Format the lines of the records from the line with "Given: Show the 5日 chart view" up to and including the line with "click(x=248, y=238)" as a JSON list of strings, one string per line, with blank lines omitted.

[Records of locating words and elements]
....................

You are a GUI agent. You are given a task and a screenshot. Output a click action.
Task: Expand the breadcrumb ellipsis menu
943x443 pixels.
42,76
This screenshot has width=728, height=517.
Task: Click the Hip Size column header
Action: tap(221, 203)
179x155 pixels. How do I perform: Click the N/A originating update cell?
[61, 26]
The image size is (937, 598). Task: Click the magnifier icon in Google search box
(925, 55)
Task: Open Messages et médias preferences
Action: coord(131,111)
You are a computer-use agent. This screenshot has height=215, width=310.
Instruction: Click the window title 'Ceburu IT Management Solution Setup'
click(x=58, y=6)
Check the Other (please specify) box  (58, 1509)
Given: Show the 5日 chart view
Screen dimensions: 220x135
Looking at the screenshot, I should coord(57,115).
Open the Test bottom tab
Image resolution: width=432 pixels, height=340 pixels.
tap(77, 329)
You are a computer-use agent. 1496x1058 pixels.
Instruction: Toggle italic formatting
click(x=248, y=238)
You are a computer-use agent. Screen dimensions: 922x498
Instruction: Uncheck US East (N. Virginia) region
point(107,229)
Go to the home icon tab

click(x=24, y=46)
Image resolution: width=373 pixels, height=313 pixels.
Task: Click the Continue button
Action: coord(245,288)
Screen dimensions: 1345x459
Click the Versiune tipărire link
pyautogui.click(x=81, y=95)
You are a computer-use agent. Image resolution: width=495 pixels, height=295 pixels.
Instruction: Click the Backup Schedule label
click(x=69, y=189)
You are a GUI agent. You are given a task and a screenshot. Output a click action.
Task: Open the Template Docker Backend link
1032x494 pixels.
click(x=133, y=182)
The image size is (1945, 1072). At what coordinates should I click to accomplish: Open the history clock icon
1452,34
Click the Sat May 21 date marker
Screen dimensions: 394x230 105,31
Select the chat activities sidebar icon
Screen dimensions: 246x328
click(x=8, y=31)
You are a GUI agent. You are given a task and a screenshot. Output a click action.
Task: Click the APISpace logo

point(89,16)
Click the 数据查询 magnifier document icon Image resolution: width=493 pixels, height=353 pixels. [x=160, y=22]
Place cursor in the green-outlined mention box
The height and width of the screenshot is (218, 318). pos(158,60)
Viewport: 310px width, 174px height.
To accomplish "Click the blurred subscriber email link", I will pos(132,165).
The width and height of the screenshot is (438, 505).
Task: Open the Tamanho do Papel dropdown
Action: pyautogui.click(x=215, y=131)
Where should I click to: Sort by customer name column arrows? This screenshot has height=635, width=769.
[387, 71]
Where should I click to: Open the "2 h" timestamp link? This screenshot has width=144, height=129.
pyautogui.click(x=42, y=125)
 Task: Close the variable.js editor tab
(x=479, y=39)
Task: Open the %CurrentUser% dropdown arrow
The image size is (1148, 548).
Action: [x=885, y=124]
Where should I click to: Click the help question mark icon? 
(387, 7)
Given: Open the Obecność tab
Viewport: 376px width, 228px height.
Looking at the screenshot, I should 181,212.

....................

■ Result below ■
[
  "Given: Show the 5日 chart view",
  "Screen dimensions: 220x135",
  "Looking at the screenshot, I should coord(57,115).",
  "Open the Test bottom tab",
  "Image resolution: width=432 pixels, height=340 pixels.",
  "tap(77, 329)",
  "You are a computer-use agent. 1496x1058 pixels.",
  "Instruction: Toggle italic formatting",
  "click(x=248, y=238)"
]